Some remarks on gas exchange and treatment are needed at this stage.

Remarks on gas exchange

To fully account for the variability in gas exchange, a simultaneous assessment of ventilation and perfusion should ideally be performed. Unfortunately, the main variable employed clinically to assess gas exchange is the P_aO2/F_IO2 ratio, or oxygen saturation (S_pO2)/F_IO2 ratio – despite their recognised physiological limitations and susceptibility to confounders (e.g. F_IO2, airway pressure, haemodynamics etc.) [33, 34]. At this stage of the disease, the clinical hallmark is the dissociation between hypoxaemia and the triad of CT scan pathoanatomy described above, modest dyspnoea and presence of “flexible lungs”. The absence of dyspnoea, a subjective sensation, beyond an abnormal neuro-vegetative status may be explained by the preserved and near-normal respiratory system compliance, associated with an increased respiratory drive [26]. Indeed, if the respiratory system can generate tidal volumes the brain expects for a given respiratory effort, the compensatory response to the initial hypoxaemia is an increase in the minute ventilation (tidal volume first, then respiratory rate), hypocapnia, and minimal dyspnoea [35, 36]. Hypoxaemia, in severe respiratory failure of the usual aetiologies, commonly originates from a “true” shunt, i.e. the fraction of cardiac output which flows through the lungs without contacting alveolar gases (consolidated lung regions, venous-arterial anastomosis, intracardiac shunt). Hypoxaemia, however, may also occur because of a mismatch between regional ventilation and local perfusion [37]. Both mechanisms are included in Riley's model, and regarded as venous admixture, which includes true shunt and ventilation/perfusion (V′_A/Q′) maldistribution [38]. In COVID-19 the venous admixture ranges from 30% to 70% [39].

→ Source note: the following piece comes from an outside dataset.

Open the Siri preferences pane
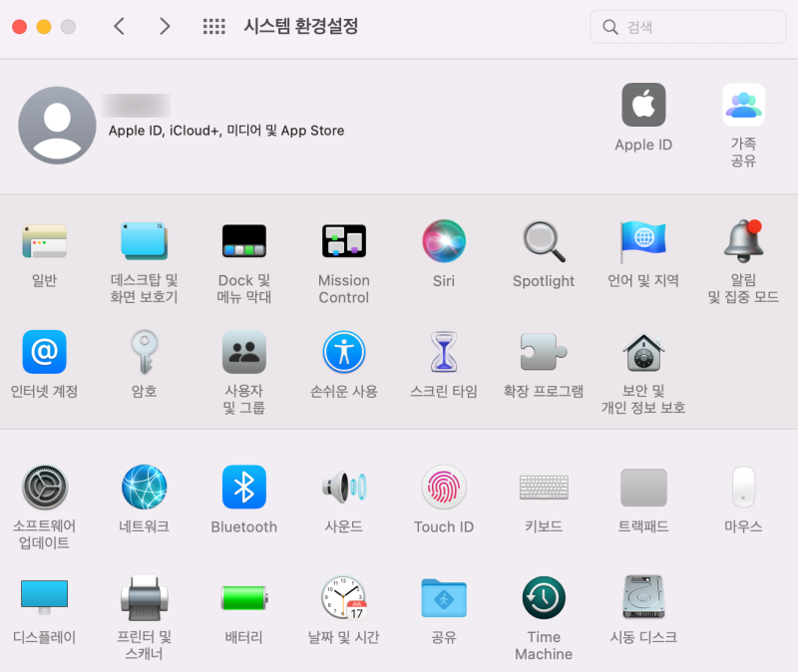798x672 pixels. pyautogui.click(x=444, y=241)
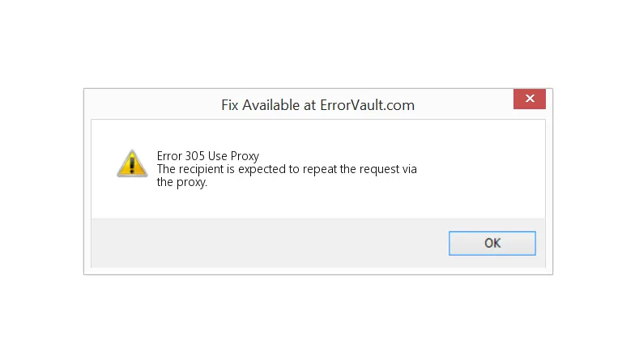Viewport: 622px width, 364px height.
Task: Click the word 'repeat' in the error description
Action: pos(320,169)
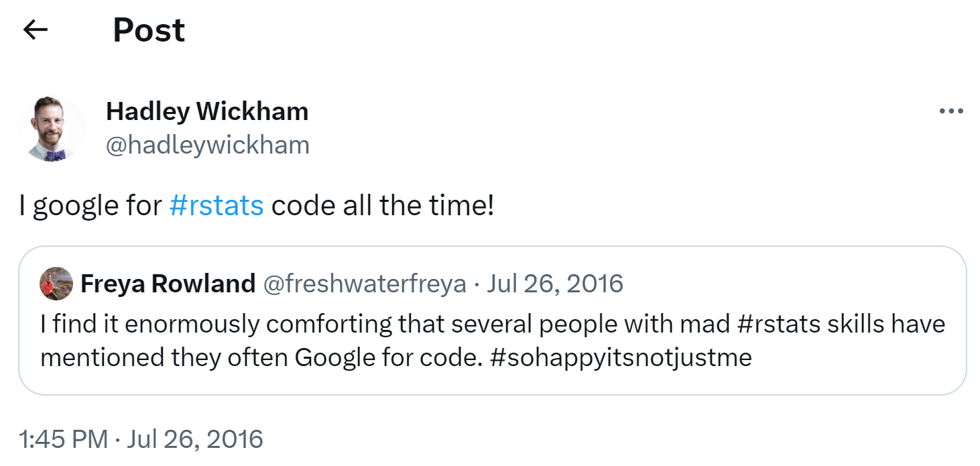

What evidence do we have available for addressing the mechanisms of impaired gas exchange at this stage of disease? The modest increase in lung weight and non-aerated tissue fraction, together with a high gas volume, exclude compression-atelectasis and the right-to-left shunt – typical of acute respiratory distress syndrome (ARDS) – as the primary cause of respiratory failure [31]. Extensive intracardiac shunting is also an unlikely explanation and is not in keeping with the natural history of the disease. The remaining possible mechanism, therefore, is a V′_A/Q′ maldistribution. We hypothesised impaired control of lung perfusion and lack of appropriate hypoxic vasoconstriction as a primary mechanism of hypoxaemia [39, 40], as discussed in detail in the models presented by Herrmann et al. [41] and Busana et al. [42], who modelled hypoxaemia in patients with COVID-19 taking into account true shunt as well as V′_A/Q′ maldistribution. Additional factors may account for the observed severe hypoxaemia in absence of true shunt: paradoxical hyperperfusion of poorly ventilated areas [43], hypoperfusion [43] and neo-vascularisation [44] with dysfunctional vessels generated by hypoxic tissue milieu. In summary, several physiological alterations seem to distinguish COVID-19 from other forms of respiratory failure having similar gas exchange impairment and indicate the primary role of altered lung perfusion in the pathogenesis of hypoxaemia.

Remarks on treatment

Treatment should be guided by an understanding of the pathophysiology. The general and understandable reaction during the first COVID-19 wave was to aggressively attempt to reverse hypoxaemia, given the large number of patients involved. Indiscriminate use of oxygen and a complete package of ventilatory support, mask continuous positive airways pressure (CPAP), helmet CPAP, high-flow nasal cannulas (HFNC) and noninvasive ventilation (NIV) were applied [45]. Given the underlying pathophysiology, a critical question is whether hypoxaemia per se justifies this therapeutic response, one based on prior ARDS literature and pathophysiology. Although the P_aO2/F_IO2 ratio is certainly in the range of severe ARDS (P_aO2/F_IO2<100 mmHg, and characterised by bilateral infiltrates and a noncardiac origin), the pathophysiology and early stage clinical pictures are impressively different: the ARDS “baby lung” [46] is substituted in C-ARDS (COVID-19 acute respiratory distress syndrome) by a lung of “adult” size [47]. This difference is further supported by the fact that the patient does not generally manifest problems of ventilation adequacy. A saturation between 85% and 90%, with appropriate haemodynamics, is tolerable during spontaneous breathing. It is difficult within this framework to understand why recommendations and guidelines for the respiratory management of COVID-19 have proposed the adoption of standard ARDS treatment, i.e. simply follow the rules for severe ARDS [48–50]. The differences in the mechanisms and the best treatment approaches remain hotly debated questions.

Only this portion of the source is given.